Section 8.3.5 of the documentation says: Arrow notation (see Section 8.9, “Arrow notation ”) uses whatever arr, (>>>), first, app, (|||) and loop functions are in scope. But unlike the other constructs, the types of these functions must match the Prelude types very closely. Details are in flux; if you want to use this, ask! I want to do this. Is there anything special I should know? Pete

| Section 8.3.5 of the documentation says: | | Arrow notation (see Section 8.9, “Arrow notation ”) uses whatever arr, (>>>), | first, app, (|||) and loop functions are in scope. But unlike the other | constructs, the types of these functions must match the Prelude types very | closely. Details are in flux; if you want to use this, ask! | | I want to do this. Is there anything special I should know? To be honest I believe I wrote those words some years ago, so I no longer have a clue what the "flux" was. My suggestion would be to try it, starting with small examples, and we can go from there. The other thing to say is that the arrow code is Ross Patterson's, and regret to say that it's one part of GHC's code base that I do not grok in fullness. So before you commit to really needing this feature, check that either (a) it works or (b) Ross is willing to fix it (I'll help of course). Simon

Simon Peyton-Jones wrote:
| Section 8.3.5 of the documentation says: | | Arrow notation (see Section 8.9, “Arrow notation ”) uses whatever arr, (>>>), | first, app, (|||) and loop functions are in scope. But unlike the other | constructs, the types of these functions must match the Prelude types very | closely. Details are in flux; if you want to use this, ask! | | I want to do this. Is there anything special I should know?

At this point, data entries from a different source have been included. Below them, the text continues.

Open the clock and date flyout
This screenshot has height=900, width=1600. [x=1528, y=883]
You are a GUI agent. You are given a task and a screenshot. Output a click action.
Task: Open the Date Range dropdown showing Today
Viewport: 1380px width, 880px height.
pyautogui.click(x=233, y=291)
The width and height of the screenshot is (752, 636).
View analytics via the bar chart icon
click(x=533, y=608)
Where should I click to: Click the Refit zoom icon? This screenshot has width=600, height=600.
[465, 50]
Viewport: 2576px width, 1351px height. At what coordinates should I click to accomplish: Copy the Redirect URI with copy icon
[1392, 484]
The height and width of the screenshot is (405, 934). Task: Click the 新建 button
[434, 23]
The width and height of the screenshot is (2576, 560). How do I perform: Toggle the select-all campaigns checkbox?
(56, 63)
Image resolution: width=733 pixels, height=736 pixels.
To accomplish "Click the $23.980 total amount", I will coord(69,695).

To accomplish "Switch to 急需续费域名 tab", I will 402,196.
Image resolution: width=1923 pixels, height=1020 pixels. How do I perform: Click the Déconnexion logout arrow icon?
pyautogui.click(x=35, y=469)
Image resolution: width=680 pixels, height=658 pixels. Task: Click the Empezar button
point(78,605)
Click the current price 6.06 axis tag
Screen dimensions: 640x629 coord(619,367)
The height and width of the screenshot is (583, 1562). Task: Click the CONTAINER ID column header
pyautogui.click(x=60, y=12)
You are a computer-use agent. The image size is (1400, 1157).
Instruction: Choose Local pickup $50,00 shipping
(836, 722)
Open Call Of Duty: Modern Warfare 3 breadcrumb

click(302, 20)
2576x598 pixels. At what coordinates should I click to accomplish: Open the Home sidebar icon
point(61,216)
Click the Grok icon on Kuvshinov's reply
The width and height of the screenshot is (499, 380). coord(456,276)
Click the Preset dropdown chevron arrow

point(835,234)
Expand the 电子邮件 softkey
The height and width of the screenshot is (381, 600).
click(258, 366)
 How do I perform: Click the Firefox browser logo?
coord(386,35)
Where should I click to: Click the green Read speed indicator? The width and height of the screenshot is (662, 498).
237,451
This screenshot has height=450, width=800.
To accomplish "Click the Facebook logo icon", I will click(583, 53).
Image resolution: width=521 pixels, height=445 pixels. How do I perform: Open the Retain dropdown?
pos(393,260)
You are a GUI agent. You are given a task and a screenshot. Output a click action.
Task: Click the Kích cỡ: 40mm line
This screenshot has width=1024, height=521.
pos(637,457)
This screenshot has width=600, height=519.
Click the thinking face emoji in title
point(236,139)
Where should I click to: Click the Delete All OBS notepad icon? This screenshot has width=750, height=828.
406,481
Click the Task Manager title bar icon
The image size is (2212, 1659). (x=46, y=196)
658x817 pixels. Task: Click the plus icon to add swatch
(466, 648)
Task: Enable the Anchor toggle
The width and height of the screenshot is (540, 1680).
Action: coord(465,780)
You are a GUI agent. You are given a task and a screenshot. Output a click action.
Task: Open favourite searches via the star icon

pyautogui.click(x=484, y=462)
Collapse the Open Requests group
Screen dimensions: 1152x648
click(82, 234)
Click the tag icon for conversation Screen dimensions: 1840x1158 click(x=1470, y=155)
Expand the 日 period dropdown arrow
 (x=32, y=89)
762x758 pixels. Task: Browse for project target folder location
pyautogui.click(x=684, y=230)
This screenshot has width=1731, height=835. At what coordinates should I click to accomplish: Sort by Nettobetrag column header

To be honest I believe I wrote those words some years ago, so I no longer have a clue what the "flux" was. My suggestion would be to try it, starting with small examples, and we can go from there.
The other thing to say is that the arrow code is Ross Patterson's, and regret to say that it's one part of GHC's code base that I do not grok in fullness. So before you commit to really needing this feature, check that either (a) it works or (b) Ross is willing to fix it (I'll help of course).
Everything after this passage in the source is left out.